**ITEMS:**

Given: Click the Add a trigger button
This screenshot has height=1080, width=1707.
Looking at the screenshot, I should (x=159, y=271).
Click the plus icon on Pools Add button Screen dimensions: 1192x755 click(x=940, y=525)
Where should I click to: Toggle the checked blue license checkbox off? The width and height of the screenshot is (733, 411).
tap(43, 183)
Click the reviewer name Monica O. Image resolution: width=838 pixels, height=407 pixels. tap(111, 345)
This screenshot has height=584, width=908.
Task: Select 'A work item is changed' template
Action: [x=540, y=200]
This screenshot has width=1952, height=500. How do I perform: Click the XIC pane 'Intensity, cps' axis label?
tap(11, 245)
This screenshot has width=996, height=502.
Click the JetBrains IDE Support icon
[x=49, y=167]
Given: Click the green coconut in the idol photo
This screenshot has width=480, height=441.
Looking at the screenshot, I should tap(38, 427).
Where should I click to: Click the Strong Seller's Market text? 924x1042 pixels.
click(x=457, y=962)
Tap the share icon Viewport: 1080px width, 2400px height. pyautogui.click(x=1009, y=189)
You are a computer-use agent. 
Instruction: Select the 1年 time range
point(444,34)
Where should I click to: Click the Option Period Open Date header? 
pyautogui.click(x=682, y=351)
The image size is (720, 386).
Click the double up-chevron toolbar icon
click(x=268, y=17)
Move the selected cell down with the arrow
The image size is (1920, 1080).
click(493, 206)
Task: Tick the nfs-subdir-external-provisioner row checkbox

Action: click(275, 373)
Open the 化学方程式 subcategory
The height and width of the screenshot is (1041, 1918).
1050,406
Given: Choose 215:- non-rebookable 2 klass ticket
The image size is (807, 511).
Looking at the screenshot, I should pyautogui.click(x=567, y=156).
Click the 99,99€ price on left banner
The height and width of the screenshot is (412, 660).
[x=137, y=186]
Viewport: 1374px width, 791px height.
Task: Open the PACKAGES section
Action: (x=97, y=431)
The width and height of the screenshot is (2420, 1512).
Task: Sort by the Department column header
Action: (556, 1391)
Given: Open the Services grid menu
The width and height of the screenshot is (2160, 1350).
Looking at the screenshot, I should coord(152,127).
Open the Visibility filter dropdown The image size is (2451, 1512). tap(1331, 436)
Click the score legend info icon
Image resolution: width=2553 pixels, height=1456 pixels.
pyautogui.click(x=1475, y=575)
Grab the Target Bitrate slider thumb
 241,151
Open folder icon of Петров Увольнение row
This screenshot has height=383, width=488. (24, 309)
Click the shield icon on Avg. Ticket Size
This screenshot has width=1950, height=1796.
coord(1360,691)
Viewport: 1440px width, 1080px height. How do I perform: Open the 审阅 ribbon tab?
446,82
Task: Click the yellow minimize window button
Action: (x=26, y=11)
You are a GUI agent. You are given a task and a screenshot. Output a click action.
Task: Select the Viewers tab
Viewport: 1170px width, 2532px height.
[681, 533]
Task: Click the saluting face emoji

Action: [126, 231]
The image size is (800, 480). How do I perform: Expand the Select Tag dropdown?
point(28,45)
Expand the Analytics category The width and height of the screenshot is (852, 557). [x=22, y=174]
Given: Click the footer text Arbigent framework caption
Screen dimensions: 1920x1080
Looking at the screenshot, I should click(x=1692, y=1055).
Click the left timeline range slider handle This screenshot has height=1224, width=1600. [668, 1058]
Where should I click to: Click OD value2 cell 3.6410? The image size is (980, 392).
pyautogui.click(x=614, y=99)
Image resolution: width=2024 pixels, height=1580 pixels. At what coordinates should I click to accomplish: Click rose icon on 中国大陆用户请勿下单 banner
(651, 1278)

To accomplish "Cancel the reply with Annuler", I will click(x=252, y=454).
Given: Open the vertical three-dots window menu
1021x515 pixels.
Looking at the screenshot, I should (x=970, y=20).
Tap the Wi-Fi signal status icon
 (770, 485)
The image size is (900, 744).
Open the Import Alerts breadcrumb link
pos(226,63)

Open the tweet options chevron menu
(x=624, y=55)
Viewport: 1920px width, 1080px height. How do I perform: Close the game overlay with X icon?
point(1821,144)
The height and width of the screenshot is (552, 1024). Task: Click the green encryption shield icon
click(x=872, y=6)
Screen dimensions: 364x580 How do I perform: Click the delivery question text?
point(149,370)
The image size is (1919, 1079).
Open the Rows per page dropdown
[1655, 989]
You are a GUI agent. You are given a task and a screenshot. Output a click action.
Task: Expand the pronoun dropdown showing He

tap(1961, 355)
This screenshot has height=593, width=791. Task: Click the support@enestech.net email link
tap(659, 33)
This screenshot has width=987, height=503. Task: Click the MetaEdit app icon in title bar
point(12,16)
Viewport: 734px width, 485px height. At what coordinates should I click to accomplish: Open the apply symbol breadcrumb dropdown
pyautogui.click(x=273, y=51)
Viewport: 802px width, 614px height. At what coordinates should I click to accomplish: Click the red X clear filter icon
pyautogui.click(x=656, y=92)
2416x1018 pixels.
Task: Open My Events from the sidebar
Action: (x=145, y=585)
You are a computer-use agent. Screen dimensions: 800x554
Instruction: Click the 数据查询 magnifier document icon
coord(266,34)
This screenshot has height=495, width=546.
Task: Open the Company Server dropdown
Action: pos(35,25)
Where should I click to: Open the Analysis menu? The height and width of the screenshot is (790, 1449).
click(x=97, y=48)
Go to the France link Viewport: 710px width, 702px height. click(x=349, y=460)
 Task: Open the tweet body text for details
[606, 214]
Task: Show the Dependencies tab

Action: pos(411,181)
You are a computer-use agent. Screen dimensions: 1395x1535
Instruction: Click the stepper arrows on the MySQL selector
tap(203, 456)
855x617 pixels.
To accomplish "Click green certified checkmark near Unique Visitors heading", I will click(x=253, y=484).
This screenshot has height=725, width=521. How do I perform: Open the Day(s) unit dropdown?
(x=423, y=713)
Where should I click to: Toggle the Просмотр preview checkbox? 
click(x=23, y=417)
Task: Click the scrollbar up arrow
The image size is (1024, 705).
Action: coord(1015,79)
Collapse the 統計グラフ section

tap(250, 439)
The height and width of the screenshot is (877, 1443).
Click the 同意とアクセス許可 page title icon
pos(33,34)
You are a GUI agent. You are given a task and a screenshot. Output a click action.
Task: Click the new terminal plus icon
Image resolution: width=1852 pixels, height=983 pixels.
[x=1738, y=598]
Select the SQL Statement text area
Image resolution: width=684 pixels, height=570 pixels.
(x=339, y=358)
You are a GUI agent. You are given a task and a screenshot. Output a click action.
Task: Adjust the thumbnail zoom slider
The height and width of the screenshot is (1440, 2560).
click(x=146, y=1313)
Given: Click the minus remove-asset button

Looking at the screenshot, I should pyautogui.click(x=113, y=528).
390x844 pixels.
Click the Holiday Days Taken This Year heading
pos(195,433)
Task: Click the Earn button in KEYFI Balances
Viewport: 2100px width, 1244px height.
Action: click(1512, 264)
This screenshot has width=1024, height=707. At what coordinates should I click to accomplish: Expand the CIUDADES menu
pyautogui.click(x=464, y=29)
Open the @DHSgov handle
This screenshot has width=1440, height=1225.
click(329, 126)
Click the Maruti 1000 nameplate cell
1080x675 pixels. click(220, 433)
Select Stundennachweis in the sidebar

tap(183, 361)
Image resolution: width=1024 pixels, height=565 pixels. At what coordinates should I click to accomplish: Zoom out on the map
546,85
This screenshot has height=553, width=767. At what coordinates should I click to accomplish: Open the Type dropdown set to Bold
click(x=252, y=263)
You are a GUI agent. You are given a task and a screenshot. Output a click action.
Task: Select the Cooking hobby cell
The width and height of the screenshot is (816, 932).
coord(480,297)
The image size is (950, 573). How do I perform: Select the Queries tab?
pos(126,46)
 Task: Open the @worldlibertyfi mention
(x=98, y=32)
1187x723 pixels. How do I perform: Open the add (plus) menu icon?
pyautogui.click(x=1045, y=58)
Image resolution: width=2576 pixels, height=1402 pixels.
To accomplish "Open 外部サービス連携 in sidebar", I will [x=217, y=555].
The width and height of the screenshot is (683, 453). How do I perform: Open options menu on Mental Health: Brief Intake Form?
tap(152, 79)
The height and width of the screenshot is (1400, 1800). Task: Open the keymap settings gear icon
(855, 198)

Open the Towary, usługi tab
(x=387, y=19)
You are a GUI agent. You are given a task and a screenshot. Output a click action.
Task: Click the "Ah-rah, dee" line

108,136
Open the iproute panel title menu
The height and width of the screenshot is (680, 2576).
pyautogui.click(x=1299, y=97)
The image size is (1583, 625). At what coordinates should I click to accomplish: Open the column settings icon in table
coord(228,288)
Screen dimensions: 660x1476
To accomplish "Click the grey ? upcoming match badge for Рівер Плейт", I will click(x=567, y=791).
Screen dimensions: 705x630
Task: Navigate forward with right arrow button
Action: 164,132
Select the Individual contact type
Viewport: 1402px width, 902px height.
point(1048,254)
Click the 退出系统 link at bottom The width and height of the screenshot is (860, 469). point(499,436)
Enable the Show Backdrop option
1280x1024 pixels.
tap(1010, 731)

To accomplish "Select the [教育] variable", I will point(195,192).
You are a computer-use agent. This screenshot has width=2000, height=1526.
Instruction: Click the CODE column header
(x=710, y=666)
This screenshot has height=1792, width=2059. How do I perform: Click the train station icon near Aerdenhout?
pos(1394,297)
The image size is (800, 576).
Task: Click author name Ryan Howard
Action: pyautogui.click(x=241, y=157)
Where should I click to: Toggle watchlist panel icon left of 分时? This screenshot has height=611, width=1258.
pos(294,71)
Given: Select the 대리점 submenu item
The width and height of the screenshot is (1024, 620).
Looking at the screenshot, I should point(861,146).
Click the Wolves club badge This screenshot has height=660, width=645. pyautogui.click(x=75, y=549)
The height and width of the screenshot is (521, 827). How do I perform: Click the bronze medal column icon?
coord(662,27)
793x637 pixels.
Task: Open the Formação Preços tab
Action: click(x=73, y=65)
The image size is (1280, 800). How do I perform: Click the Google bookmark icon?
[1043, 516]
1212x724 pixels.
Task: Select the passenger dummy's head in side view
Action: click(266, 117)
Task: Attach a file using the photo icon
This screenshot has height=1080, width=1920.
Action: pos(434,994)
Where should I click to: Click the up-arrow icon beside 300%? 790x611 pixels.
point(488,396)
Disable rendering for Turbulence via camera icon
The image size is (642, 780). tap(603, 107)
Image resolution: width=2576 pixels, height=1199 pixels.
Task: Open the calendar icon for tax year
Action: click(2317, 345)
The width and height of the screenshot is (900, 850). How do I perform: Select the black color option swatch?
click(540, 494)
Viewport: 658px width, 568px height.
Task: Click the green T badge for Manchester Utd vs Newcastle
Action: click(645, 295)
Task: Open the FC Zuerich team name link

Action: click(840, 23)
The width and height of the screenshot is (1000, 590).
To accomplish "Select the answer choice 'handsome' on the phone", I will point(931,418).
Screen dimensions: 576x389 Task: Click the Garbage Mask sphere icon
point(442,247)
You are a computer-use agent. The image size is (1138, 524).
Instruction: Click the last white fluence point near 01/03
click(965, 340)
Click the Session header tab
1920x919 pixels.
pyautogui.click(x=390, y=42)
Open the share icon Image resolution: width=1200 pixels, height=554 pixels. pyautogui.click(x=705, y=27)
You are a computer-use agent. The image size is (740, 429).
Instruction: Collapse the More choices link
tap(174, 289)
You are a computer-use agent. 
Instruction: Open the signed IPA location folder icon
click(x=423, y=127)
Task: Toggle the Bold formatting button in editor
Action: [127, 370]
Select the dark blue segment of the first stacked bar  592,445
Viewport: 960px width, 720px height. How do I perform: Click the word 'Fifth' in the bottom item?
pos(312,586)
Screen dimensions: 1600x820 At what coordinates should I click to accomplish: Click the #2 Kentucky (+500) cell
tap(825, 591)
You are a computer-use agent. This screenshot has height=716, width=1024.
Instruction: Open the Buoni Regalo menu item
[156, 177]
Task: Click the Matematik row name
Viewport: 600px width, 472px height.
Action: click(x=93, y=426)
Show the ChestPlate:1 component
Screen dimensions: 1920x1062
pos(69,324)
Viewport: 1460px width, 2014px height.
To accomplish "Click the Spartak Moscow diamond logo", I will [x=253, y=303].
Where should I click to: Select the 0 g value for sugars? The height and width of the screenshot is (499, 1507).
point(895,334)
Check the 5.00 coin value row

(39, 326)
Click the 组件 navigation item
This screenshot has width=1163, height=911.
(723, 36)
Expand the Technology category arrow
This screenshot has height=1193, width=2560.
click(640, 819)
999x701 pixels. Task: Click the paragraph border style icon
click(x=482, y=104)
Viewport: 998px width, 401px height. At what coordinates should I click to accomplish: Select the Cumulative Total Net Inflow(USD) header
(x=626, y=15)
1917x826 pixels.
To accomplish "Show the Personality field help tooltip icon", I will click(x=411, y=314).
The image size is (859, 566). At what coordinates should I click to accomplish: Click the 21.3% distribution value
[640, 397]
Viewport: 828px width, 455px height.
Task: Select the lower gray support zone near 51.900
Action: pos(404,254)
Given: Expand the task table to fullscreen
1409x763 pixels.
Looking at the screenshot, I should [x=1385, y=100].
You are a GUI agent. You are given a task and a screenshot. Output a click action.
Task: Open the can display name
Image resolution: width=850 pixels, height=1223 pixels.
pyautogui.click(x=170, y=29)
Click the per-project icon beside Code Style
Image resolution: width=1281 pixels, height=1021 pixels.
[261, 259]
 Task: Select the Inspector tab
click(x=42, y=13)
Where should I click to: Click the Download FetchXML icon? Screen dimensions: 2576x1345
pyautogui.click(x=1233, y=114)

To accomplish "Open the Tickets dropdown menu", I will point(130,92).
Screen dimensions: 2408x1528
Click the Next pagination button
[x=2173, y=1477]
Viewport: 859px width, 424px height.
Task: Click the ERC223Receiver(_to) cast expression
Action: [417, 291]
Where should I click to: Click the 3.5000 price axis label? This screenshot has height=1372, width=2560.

**DIRECTIONS FOR THIS TASK:** Reproduce the material verbatim, starting at its first line and ending at the line containing "tap(43, 183)", with both of those lines included.

**SOLVED PROBLEM:**
Given: Click the Add a trigger button
This screenshot has height=1080, width=1707.
Looking at the screenshot, I should (x=159, y=271).
Click the plus icon on Pools Add button Screen dimensions: 1192x755 click(x=940, y=525)
Where should I click to: Toggle the checked blue license checkbox off? The width and height of the screenshot is (733, 411).
tap(43, 183)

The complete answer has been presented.